* [INSTRUCTION] Reproduce verbatim the data lines from the one containing "Maximize the Export wizard window" through the one containing "coord(713,453)", including both of those lines.

——————————

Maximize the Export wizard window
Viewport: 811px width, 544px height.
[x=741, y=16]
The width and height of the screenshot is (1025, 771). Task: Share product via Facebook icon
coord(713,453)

——————————

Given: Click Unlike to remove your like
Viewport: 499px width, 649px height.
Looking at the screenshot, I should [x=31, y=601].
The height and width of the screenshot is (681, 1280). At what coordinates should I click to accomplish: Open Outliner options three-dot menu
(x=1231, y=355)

——————————

* [CORRECT OUTPUT]
Maximize the Export wizard window
Viewport: 811px width, 544px height.
[x=741, y=16]
The width and height of the screenshot is (1025, 771). Task: Share product via Facebook icon
coord(713,453)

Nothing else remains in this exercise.